Chad Starkey, Ph.D.
- Professor, Athletic Training Division Coordinator
- Post-Professional Program Director
Areas of Expertise
- Athletic Injuries
- Athletic Injury
- Athletic Training
- High School Athletic Health Care
- Injury Rehabilitation
- Orthopedic Injury Evaluation
- Outreach
- Rural Healthcare
- Sport Rehabilitation
- Sports Administration
- Sports Epidemiology and Injuries
- Sports Injuries in Medically Underserved Areas
- Sports Medicine
Expert Bio
Dr. Chad Starkey traces his interest in the field of athletic training back to high school when he broke his ankle playing football and worked with athletic trainers at West Virginia University as part of his rehabilitation. He is the author of several well-known sports medicine textbooks including “ Therapeutic Modalities,” “ Examination of Orthopedic and Athletic Injuries,” “ Athletic Training and Sports Medicine: An Integrated Approach,” and “ Tabers Cyclopedic Medical Dictionary.” Starkey conducts research in areas including epidemiology, evidence-based practice, the financial implications of injuries to high school athletes and the efficacy of therapeutic modalities.
Athletic trainers are probably most important to high school athletes since they are the most medically underserved population, especially in medically underserved regions such as southeast Ohio, Starkey says. “The role of the athletic trainer has really changed over the last 20 years,” says Starkey. “Once upon a time, they were viewed as part of the coaching staff and are now seen as health care professionals.”

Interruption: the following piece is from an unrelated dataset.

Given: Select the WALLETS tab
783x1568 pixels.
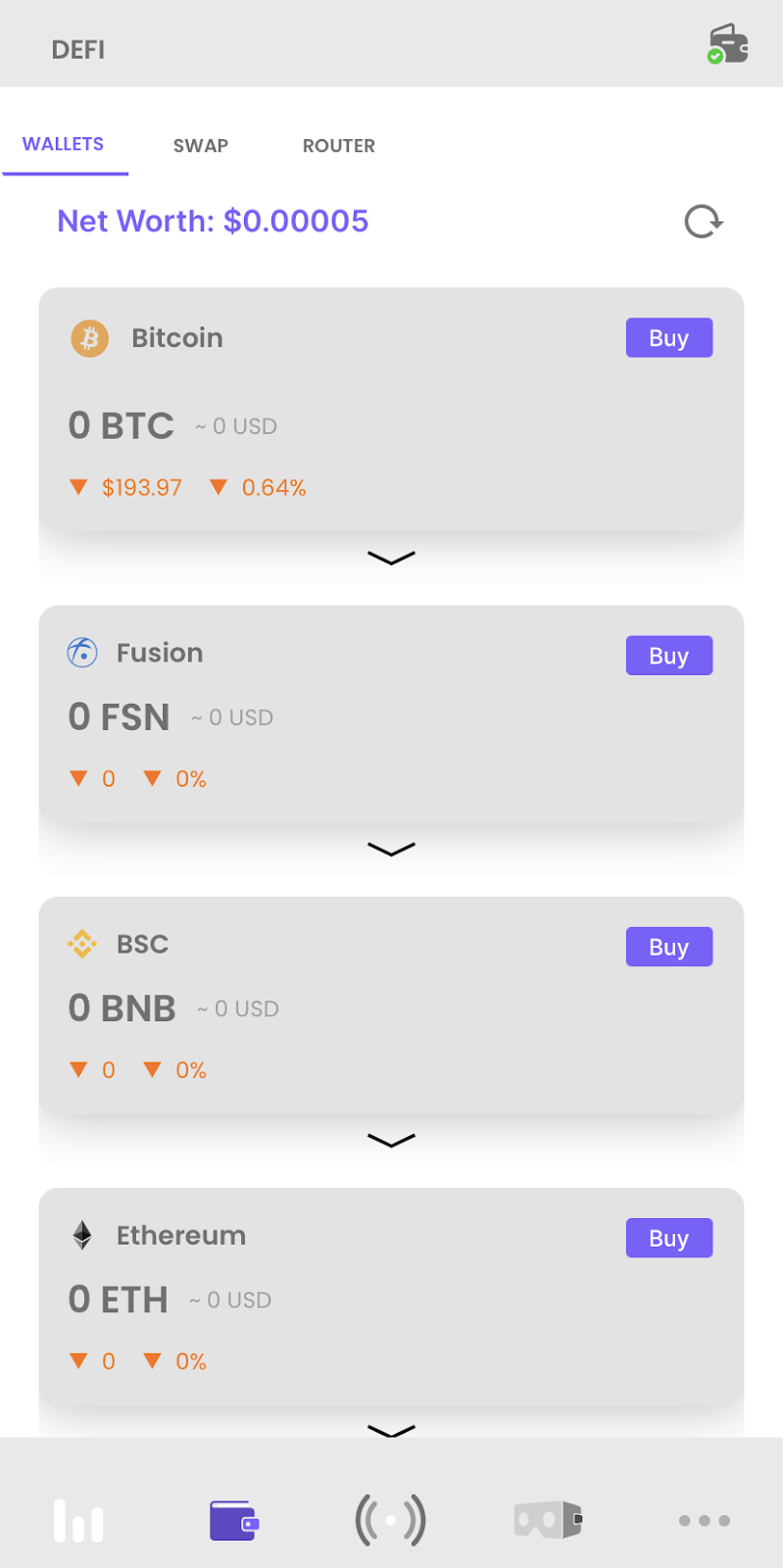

Athletic trainers are able to provide a unique continuum of care since they are present when an injury occurs and are able to work with the athlete throughout the rehabilitation process, with no insurance billing or co-pays.

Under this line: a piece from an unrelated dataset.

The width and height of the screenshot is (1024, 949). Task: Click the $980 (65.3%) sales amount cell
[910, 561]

Starkey directs Ohio University’s post-professional athletic training program, an accredited post-professional program for licensed professionals, which places graduate students in high schools throughout southeast, and now central, Ohio. He says athletic trainers often serve as the first point of medical contact for high school students and their parents.
He earned both his master’s degree and Ph.D. at Ohio University, and after serving as the athletic training program director and associate professor at Northeastern University, Starkey returned to Ohio University where he serves as a professor and coordinator of the Division of Athletic Training. In addition to authoring several textbooks used in college athletic training programs, he has many peer-reviewed journal publications and professional presentations. He has also provided injury epidemiological services as a consultant to the National Basketball Association.
Starkey has been heavily involved with the National Athletic Trainers’ Association (NATA) and has served on a number of NATA task forces and boards in addition to receiving the NATA’s Service Award, Most Distinguished Athletic Trainer Award and several other awards. In 2009 Starkey was inducted into the NATA Hall of Fame. He is a member of the editorial boards for the Journal of Athletic Training, Journal of Sport Rehabilitation, and served as an editor of the 19th through the 22nd editions of Taber’s Cyclopedic Medical Dictionary. He serves on the board of directors for the Southern Ohio Copperheads baseball team.
In the early 1980s Starkey developed a medical records software system for athletic training called Alfie, which he marketed himself for several years before selling.